Latihan A: Sunting kutipan teks tentang peradilan dengan menuliskan kembali bagian antara "Bagaimana dengan dunia" dan "terjadi malah sebaliknya.", inklusif. Ganti "Surat Keputusan Bersama" menjadi "Peraturan Bersama".
Latihan B: Lanjutkan kutipan teks tentang peradilan setelah kalimat terakhir yang ditampilkan.

Kutipan Teks:

Bagaimana dengan dunia peradilan ? Siapakah pemegang kunci perubahan? Tentunya institusi MA (Mahkamah Agung), Kejagung (Kejaksaan Agung), POLRI (Kepolisian RI), PERADI (Perhimpunan Advokat Indonesia)/KAI (Koalisi Advokat Indonesia) serta Depkumham (Departemen Hukum dan HAM) harus menjadi motor utama. Bagaimana ke-7 lembaga ini bisa secara bersama-sama melakukan perubahan? Sebenarnya, jika mau, bisa dirintis sebuah MoU (Memorandum of Understanding) tentang penegakan hukum di Indonesia. Mulai dari proses persidangan, sampai dengan proses pengelolaan lapas. Produknya bisa berupa Surat Keputusan Bersama. Setidaknya ada political will dari para pemegang kekuasaan di bidang hukum. Sayang, yang terjadi malah sebaliknya.
Akhirnya, lahirlah KPK (Komisi Pemberantasan Korupsi). Yang kini keberadaannya pun sudah mulai diusik dengan rencana revisi UU Nomor 30 tahun 2002 tentang KPK. Beberapa pengamat menilai sebagai sebuah upaya penjinakan KPK. Dengan dalih ingin membenahi sistem penyelidikan dan penuntutan dalam penanganan korupsi (agar harmonis dengan KUHAP), alih-alih malah jadi upaya pembatasan ruang gerak KPK dengan merubah mekanisme kewenangan penyadapan. KPK tak lagi berhak melakukan penyadapan tanpa ada surat izin dari Ketua Pengadilan. Demikian pula KPK tak akan lagi memiliki wewenang untuk mengeluarkan SP3 (Surat Penghentian Proses Penyidikan). Katanya, agar tidak terjadi jual beli perkara di KPK. Dan bila kewenangan itu kembali eksklusif milik KPN (Ketua Pengadilan Negeri), ya sama saja dengan mengembalikan kewenangan yang riskan ini ke lembaga yang menurut masyarakat merupakan pelaku utama judicial corruption.

Bahan:
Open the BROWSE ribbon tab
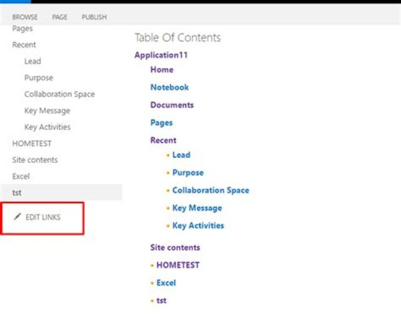 25,17
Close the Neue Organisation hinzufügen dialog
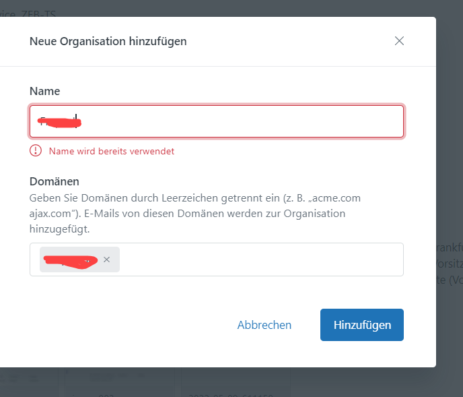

Jawaban yang Diharapkan A:
Bagaimana dengan dunia peradilan ? Siapakah pemegang kunci perubahan? Tentunya institusi MA (Mahkamah Agung), Kejagung (Kejaksaan Agung), POLRI (Kepolisian RI), PERADI (Perhimpunan Advokat Indonesia)/KAI (Koalisi Advokat Indonesia) serta Depkumham (Departemen Hukum dan HAM) harus menjadi motor utama. Bagaimana ke-7 lembaga ini bisa secara bersama-sama melakukan perubahan? Sebenarnya, jika mau, bisa dirintis sebuah MoU (Memorandum of Understanding) tentang penegakan hukum di Indonesia. Mulai dari proses persidangan, sampai dengan proses pengelolaan lapas. Produknya bisa berupa Peraturan Bersama. Setidaknya ada political will dari para pemegang kekuasaan di bidang hukum. Sayang, yang terjadi malah sebaliknya.

Jawaban yang Diharapkan B:
Kita sama-sama mengetahui bahwa memang benar kekuasaan kehakiman itu independen atau mandiri dalam memutus sebuah perkara, namun kesemuanya itu tidak menjamin bahwa kualitas putusannya tidak terhindar dari judicial crime. Dan dalam pola penyelesaian ini penuh dengan permainan, ketidak adilan serta ketidakpastian yang bertameng kepastian hukum. Mengenai independensi kekuasaan kehakiman ini nyata-nyata telah tertulis dalam Pasal 24 ayat (1) dan (2) UUD RI tahun 1945 yang bunyinya demikian : (1) Kekuasaan kehakiman merupakan kekuasaan yang merdeka untuk menyelenggarakan peradilan guna menegakkan hukum dan keadilan dan, (2) Kekuasaan kehakiman dilakukan oleh sebuah Mahkamah Agung dan badan peradilan yang berada di bawahnya, dalam lingkungan peradilan umum, peradilan militer, lingkungan peradilan tata usaha negara, lingkungan peradilan agama dan oleh sebuah Mahkamah Agung. Lagi-lagi, tidak terlalu signifikan merubah wajah hukum jika putusan yang dibuat tak menjamin terhindar dari judicial crime.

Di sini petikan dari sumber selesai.